Yea, this bug alone wouldn't have made me suggest it, but I've looked at
enough issues where I regretted not knowing what library caused and error
and/or what caused a library to be loaded that I think it's worth it.
I first added an error context to both the places mentioned above, but that
leads to annoyingly redundant messages. And I realized that it'd also be
useful to print a message when loading a library due to
load_external_function() - I've definitely wondered about errors triggered
below that in the past.
I ended up adding a reason enum and a detail const char* to
internal_load_library(). I don't like that approach a whole lot, but couldn't
really come up with something better.
Example errors that now have a context:
Error in _PG_init() of library called via shared_preload_libraries (error added by me):
FATAL: not today
CONTEXT: in "_PG_init()" callback of library "/tmp/meson-install/lib/x86_64-linux-gnu/postgresql/auto_explain.so"

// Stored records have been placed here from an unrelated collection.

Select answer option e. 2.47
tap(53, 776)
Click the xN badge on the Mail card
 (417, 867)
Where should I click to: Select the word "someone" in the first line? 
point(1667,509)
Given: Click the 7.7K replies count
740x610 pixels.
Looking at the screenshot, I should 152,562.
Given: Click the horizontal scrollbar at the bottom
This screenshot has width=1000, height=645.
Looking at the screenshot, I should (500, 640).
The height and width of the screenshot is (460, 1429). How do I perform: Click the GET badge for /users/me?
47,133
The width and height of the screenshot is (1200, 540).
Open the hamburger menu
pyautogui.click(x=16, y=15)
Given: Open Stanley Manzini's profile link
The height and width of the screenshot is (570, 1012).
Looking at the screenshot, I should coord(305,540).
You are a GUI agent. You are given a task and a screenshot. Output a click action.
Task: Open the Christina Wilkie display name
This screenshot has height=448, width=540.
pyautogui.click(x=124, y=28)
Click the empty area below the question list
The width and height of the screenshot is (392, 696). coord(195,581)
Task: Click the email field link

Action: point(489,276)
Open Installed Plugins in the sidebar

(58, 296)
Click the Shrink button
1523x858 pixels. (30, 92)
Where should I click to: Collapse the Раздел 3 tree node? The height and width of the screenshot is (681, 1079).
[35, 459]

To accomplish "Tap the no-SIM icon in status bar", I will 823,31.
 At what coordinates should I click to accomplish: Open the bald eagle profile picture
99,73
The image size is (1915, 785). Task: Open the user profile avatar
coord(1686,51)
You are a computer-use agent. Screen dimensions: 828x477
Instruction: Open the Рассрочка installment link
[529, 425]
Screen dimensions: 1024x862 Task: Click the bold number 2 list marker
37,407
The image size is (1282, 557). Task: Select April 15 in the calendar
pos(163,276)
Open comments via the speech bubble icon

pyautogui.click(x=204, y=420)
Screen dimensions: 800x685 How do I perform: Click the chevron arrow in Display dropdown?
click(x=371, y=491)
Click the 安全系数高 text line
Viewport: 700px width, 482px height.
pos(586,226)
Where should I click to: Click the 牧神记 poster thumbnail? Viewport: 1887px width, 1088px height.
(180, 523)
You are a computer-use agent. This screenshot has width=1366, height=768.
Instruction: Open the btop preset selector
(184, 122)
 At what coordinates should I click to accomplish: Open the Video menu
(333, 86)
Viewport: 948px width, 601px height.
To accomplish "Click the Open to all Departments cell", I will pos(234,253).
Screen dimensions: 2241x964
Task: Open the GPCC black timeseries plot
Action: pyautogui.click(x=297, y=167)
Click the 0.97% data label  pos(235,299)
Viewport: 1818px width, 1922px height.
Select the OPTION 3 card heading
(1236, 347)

library load for "shared_preload_libraries" parameter
or
FATAL: could not access file "dont_exist": No such file or directory
CONTEXT: library load for "shared_preload_libraries" parameter
Creating a C function referencing a library that needs to be loaded with
shared_preload_libraries:
=# CREATE FUNCTION frak()
RETURNS text IMMUTABLE STRICT
AS '/srv/dev/build/m/src/test/modules/test_slru/test_slru.so' LANGUAGE C;
ERROR: XX000: cannot load "test_slru" after startup
DETAIL: "test_slru" must be loaded with shared_preload_libraries.
CONTEXT: in "_PG_init()" callback of library "/srv/dev/build/m/src/test/modules/test_slru/test_slru.so"
library load for C function "frak"
LOAD of a non-postgres library:
=# LOAD '/usr/lib/libarmadillo.so.11';
ERROR: XX000: incompatible library "/usr/lib/libarmadillo.so.11": missing magic block
HINT: Extension libraries are required to use the PG_MODULE_MAGIC macro.
CONTEXT: library load for LOAD statement
Note that here the errcontext callback prints the reason for the library being
loaded, but not the library name. I made it so that the library name is only
printed during _PG_init(), otherwise it's always duplicating the primary error
message. Which looks messy - but perhaps it's more important to be
"predictable"?
I don't love "library load for ..." and played around with a few other
variants, but I didn't come up with anything particularly satisfying.
I was tempted to invent a separate "library load reason" for
fmgr_info_C_lang() and other uses of load_external_function(), but concluded
that that reaches diminishing-returns territory.
Is it worth adding tests for:
1) an error during shared_preload_libraries, local_preload_libraries, session_preload_libraries
2) loading a non-postgres library and hitting "missing magic block"
3) local_preload_libraries not being allowed to load libraries outside of plugins/?
4) session_preload_libraries being allowed to load libraries outside of plugins/?
?
Greetings,
Andres Freund